Cette période de crise pousse chacun à se réorganiser, citoyens, entreprises, territoires. et le rôle d’élu est plus que jamais important. À la sortie de cette crise, pensez-vous que le rôle du maire aura évolué ?
Le rôle de maire a déjà grandement évolué ces dernières années. S’il existe une méfiance moins grande des citoyens vis-à-vis des politiques, elle est en effet moins importante à un échelon local. En revanche, elle existe tout de même. Si l’on caricaturait, on dirait que de plus en plus de nos concitoyens sont devenus consommateurs et que l’on attend toujours plus des maires. Bien entendu, de nombreux habitants ont toujours du respect, de la sympathie et de la confiance envers leur maire. Mais ce qui se joue dans les temps très difficiles comme celui que nous vivons aujourd’hui, c’est que le maire et l’administration sont un véritable point de repère sur un territoire.

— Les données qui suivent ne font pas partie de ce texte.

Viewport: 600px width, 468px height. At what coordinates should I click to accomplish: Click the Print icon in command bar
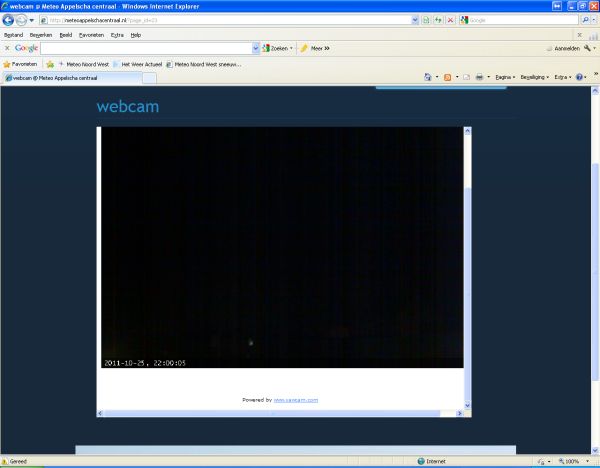[480, 77]
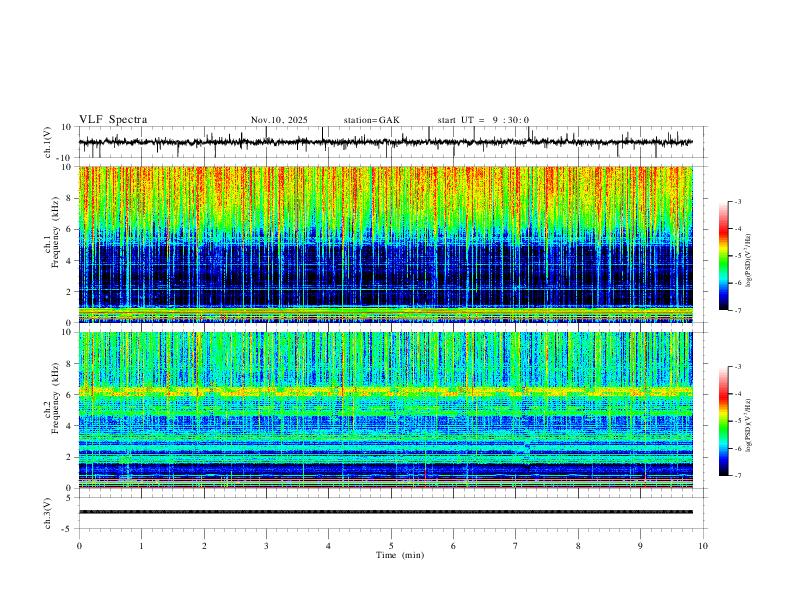Click the ch.1 spectrogram color bar
The height and width of the screenshot is (612, 792).
coord(723,256)
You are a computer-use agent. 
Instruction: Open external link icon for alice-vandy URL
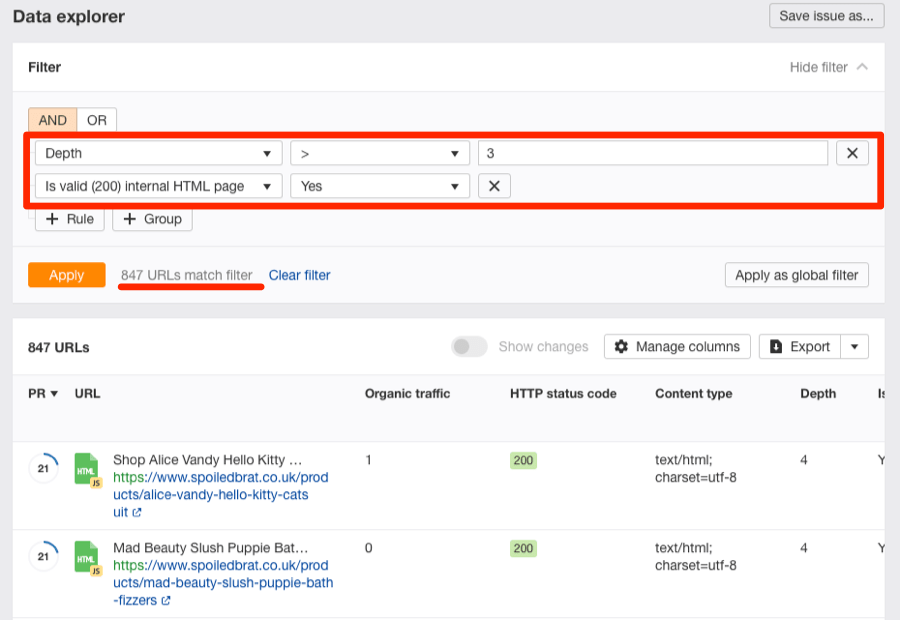click(137, 513)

Cela redonne, au sens noble du terme, de l’autorité.
Cela n’est possible que si les actions pour organiser la protection, pour maintenir le lien social, pour porter les besoins du territoire, sont expliquées en toute transparence. Alors, oui les élus devront retrouver de la transparence et une action encore plus proche auprès des citoyens. Pour exemple, nous allons réussir à obtenir 1 masque par personne pour les habitants de la ville. Certains seront d’ailleurs confectionnés par des couturières solidaires. Mais dès qu’ils seront prêts, il va falloir organiser un porte à porte géant pour les porter dans les boîtes aux lettres des habitants. Ainsi, sur des sujets majeurs, comme celui-ci, il est nécessaire d’être en contact direct avec la population et cela, c’est vraiment de la démocratie !
À la sortie de cette crise, le maire devra endosser trois rôles : protéger, unir et porter la voix. Car les maires ne pourront pas s’affranchir de porter la voix du territoire pour que l’Égalité soit mieux assurée et que tous les citoyens soient protégés.